I'm reading a book about physics, Lisa Randall's "Kocking on Heaven's Door," together with its translation into German by Jürgen Schröder, "Die Vermessung des Universums." From Chapter Ten:
"Even though paradigms might shift dramatically at different ranges of scales, we rarely encounter such abrupt shifts in the data itself. Data that was already available sometimes precipitated changes in paradigms, such as when quantum mechanics ultimately explained known spectral lines. But often small deviations from predictions in active experiments are preludes to more dramatic evidence to come."
"Auch wenn die Paradigmen sich auf unterschiedlichen Skalen dramatisch verändern könnten, begegnen wir nur selten plötzlich einer solchen abrupten Veränderung in den Messdaten. Daten, die bereits vorlagen stießen manchmal einen Paradigmenwechsel an, wie z. B. als die Quantenmechanik schließlich die bekannten Spectrallinien erklärte. Aber häufig sind kleine Abweichungen von den Vorhersagen ein Vorspiel zu künftigen drastischeren Hinweisen."
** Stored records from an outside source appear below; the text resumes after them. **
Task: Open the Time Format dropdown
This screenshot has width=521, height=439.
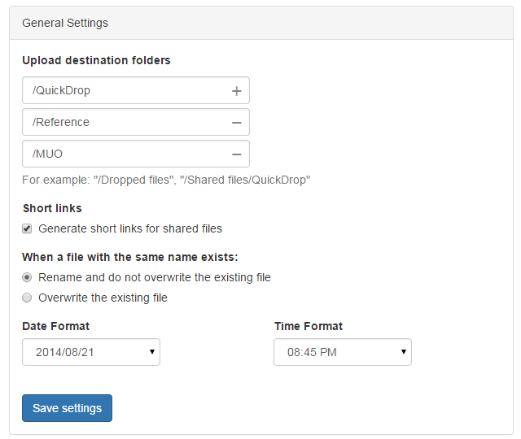Action: point(343,352)
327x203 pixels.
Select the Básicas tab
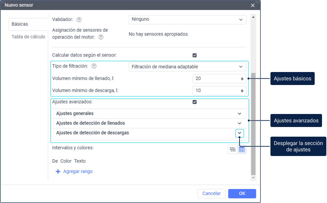(20, 24)
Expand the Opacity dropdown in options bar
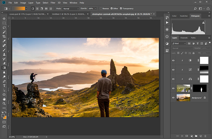 96,8
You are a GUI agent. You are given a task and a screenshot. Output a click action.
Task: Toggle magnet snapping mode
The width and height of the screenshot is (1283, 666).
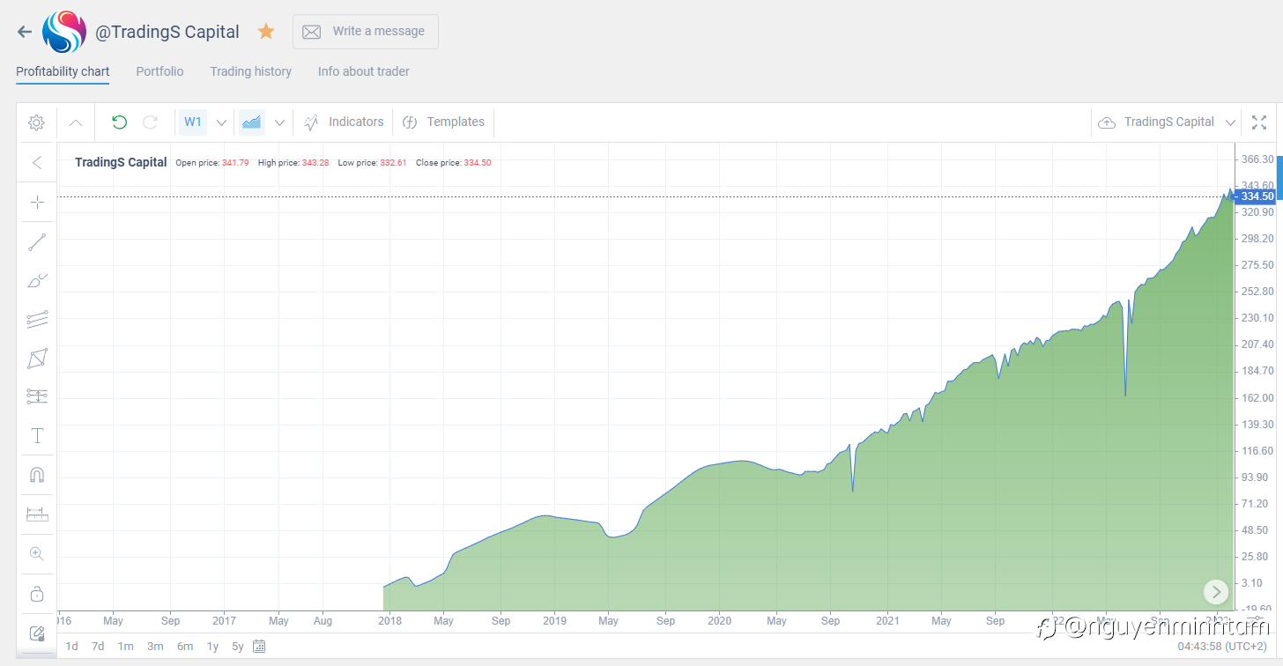[x=37, y=476]
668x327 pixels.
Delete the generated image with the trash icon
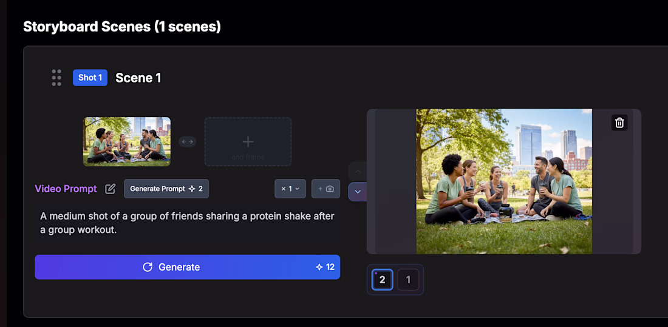tap(619, 123)

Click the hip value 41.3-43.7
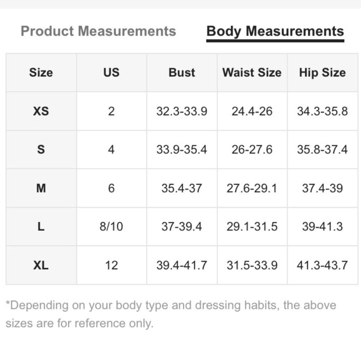322,265
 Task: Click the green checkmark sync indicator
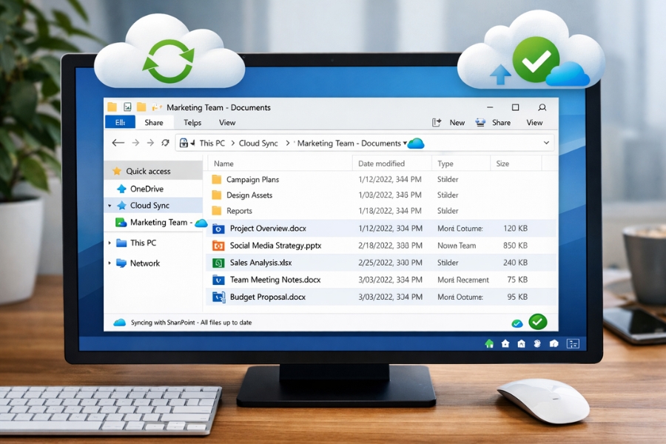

I note that the English here (boldface) is written in the simple past. I myself would have chosen the present perfect. In other words, I would have written: "Data already available have sometimes precipitated changes in paradigms ... ." (I would also construe "data" as plural, but that is another story.)*
Now my question is: In the German, is the Präteritum really a better choice here than the Perfekt?
*It is sometimes said that American English uses the simple past in cases like this, whereas British English uses the present perfect. I think it's more accurate to say that, for whatever reason, many Americans are oblivious to the distinction, or more casual about observing it; but among those who care, Americans are just as likely as Brits to distinguish between the simple past and the present perfect.